▶ **Brano da leggere**
================================

I dati del mareografo di Genova, uno dei più longevi al mondo, smentiscono anno dopo anno i negazionisti che non credono al riscaldamento globale e allo scioglimento dei ghiacci, causa principale dell’innalzamento delle acque. C’è chi ha messo in dubbio i numeri e le previsioni dell’Ipcc, il foro scientifico dell’Onu per lo studio dei cambiamenti climatici, che lancia un nuovo allarme nel rapporto speciale del 2019 sugli oceani e la criosfera. Gli esperti scrivono che se non verranno raggiunti gli obiettivi previsti dall’accordo di Parigi per limitare a 1,5° l’aumento della temperatura globale rispetto all’era preindustriale, il mare nel 2100 sarà fra i 43 e gli 84 centimetri più alto rispetto alla media 1986-2005. È una previsione esagerata? Repubblica ha chiesto all’Istituto Idrografico della Marina, che gestisce il mareometro di Genova, di interpretare una delle più lunghe e complete serie di dati disponibili in Italia. «Questa curva documenta l’effetto integrato delle variazioni climatiche di lungo periodo», spiega Paola Picco, docente di Oceanografia fisica distaccata all’Istituto. In uno studio firmato nel 2007 da Maurizio Demarte e altri autori, l’Idrografico calcolava che fra il 1928 e il 2006 l’innalzamento medio annuo del mare è stato di 1,1 millimetri. Ma se consideriamo l’intervallo 1999-2015, il ritmo di crescita tendenziale misurato a Genova sale a 3,2 millimetri l’anno, in linea con quello calcolato dall’Ipcc nel mondo e tre volte l’andamento dei decenni precedenti. La curva decolla pericolosamente. La “massima” è stata raggiunta nel 2010: 26 centimetri sopra la “minima” del 1894. Nel solo 2018 il mare si è alzato di 6 centimetri rispetto all’anno precedente: un picco, certo, come se ne vedono anche in senso contrario, ma la tendenza è ancora a salire.
Genova ha sempre fatto scuola per queste misurazioni. Nel 1954 la Commissione geodetica nazionale decise di prendere a riferimento il mareografo di allora, un Thomson 1887, come “livello zero” su cui misurare le altitudini di tutte le montagne italiane. La cima del Monte Bianco, per esempio, è 4.810 metri sul livello medio del mare registrato a Genova fra il 1937 e il 1946 e segnato su una piastrina di riferimento ancora saldamente fissata nel casottino di ponte Morosini. Dal febbraio 2012, dopo 113 anni di servizio, il vecchio e glorioso strumento di ottone è stato sostituito da un nuovo mareometro digitale, controllato da un’apparecchiatura radar. Lo gestisce Luca Repetti, capo ufficio piani e sviluppo scientifico del reparto geofisica marina e oceanografia dell’Istituto Idrografico della Marina.

================================

▶ **Dati**
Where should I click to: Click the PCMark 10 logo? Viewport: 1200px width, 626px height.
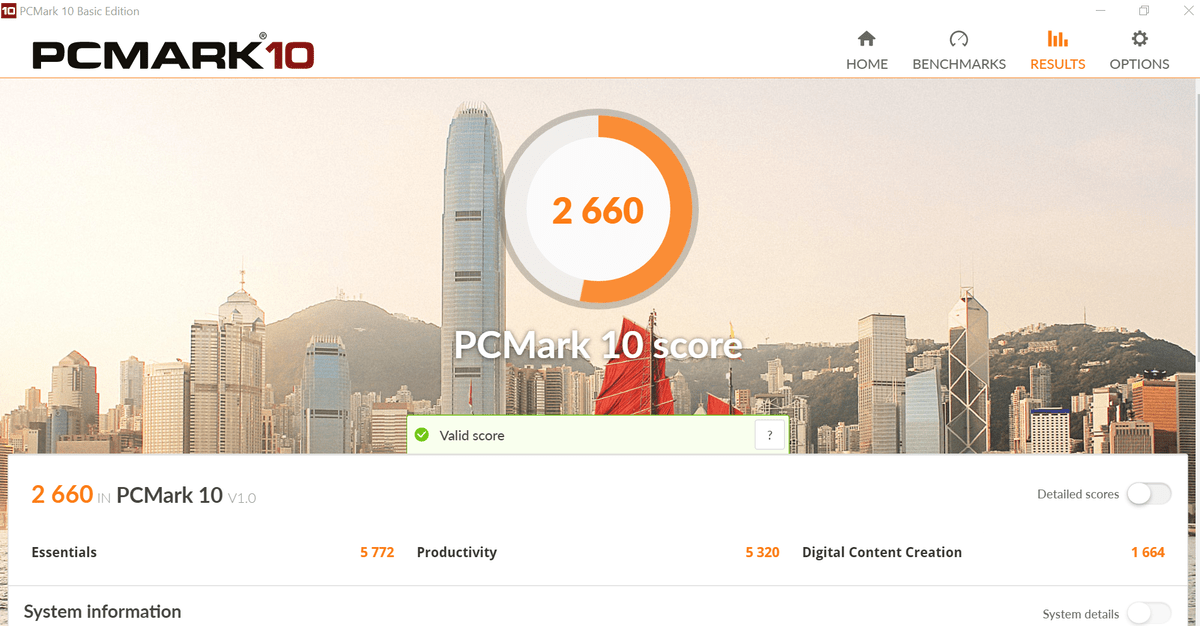pos(173,53)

================================

▶ **Compiti richiesti**
**1.** Trascrivi fedelmente, dal brano sul mareografo di Genova, tutto ciò che va da "Genova ha sempre" fino a "Idrografico della Marina.".
**2.** Perché il brano sul mareografo di Genova afferma che «La curva decolla pericolosamente»? Rispondi in una, due o tre frasi.

▶ **Elenco risposte**
**1.**
Genova ha sempre fatto scuola per queste misurazioni. Nel 1954 la Commissione geodetica nazionale decise di prendere a riferimento il mareografo di allora, un Thomson 1887, come “livello zero” su cui misurare le altitudini di tutte le montagne italiane. La cima del Monte Bianco, per esempio, è 4.810 metri sul livello medio del mare registrato a Genova fra il 1937 e il 1946 e segnato su una piastrina di riferimento ancora saldamente fissata nel casottino di ponte Morosini. Dal febbraio 2012, dopo 113 anni di servizio, il vecchio e glorioso strumento di ottone è stato sostituito da un nuovo mareometro digitale, controllato da un’apparecchiatura radar. Lo gestisce Luca Repetti, capo ufficio piani e sviluppo scientifico del reparto geofisica marina e oceanografia dell’Istituto Idrografico della Marina.

**2.** Nell'intervallo 1999-2015 il ritmo di crescita tendenziale del mare misurato a Genova sale a 3,2 millimetri l'anno, in linea con quello calcolato dall'Ipcc nel mondo. Si tratta di tre volte l'andamento dei decenni precedenti: fra il 1928 e il 2006 l'innalzamento medio annuo era stato di 1,1 millimetri.